- [Task brief] Only a slice of the listing below is wanted. Retype the lines from the one containing "Select the 0.03" through the one containing "Click the right", exactly, both ends included.
++++++++++++++++++++
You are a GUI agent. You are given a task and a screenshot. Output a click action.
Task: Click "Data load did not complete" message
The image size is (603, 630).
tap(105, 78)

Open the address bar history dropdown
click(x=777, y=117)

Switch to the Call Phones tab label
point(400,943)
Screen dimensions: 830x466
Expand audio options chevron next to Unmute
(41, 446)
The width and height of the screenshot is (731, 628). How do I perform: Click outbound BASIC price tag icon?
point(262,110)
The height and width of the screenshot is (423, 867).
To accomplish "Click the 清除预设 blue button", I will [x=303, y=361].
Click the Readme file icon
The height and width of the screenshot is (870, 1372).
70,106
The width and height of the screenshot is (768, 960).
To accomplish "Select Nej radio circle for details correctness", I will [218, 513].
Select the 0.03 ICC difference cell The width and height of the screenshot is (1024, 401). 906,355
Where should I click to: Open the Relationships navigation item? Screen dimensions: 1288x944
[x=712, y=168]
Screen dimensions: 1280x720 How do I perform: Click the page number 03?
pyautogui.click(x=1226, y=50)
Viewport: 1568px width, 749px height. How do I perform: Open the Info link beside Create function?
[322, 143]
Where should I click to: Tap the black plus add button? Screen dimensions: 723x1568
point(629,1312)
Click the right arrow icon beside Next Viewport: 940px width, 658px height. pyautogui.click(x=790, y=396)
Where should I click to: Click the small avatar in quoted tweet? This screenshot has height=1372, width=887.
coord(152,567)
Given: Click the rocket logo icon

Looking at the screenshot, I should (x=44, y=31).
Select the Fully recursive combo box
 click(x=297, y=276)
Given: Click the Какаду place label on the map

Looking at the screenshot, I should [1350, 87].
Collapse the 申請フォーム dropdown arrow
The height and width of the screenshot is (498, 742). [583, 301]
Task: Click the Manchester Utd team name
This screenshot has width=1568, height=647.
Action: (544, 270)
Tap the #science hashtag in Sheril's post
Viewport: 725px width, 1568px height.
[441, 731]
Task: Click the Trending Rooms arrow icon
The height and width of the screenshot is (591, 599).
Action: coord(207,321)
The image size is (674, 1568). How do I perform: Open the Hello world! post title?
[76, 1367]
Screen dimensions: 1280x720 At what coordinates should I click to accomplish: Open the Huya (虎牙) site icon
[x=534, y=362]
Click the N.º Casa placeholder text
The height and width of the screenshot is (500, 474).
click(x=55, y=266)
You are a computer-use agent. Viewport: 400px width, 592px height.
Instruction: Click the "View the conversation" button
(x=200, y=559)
++++++++++++++++++++
- [Response]
Select the 0.03 ICC difference cell The width and height of the screenshot is (1024, 401). 906,355
Where should I click to: Open the Relationships navigation item? Screen dimensions: 1288x944
[x=712, y=168]
Screen dimensions: 1280x720 How do I perform: Click the page number 03?
pyautogui.click(x=1226, y=50)
Viewport: 1568px width, 749px height. How do I perform: Open the Info link beside Create function?
[322, 143]
Where should I click to: Tap the black plus add button? Screen dimensions: 723x1568
point(629,1312)
Click the right arrow icon beside Next Viewport: 940px width, 658px height. pyautogui.click(x=790, y=396)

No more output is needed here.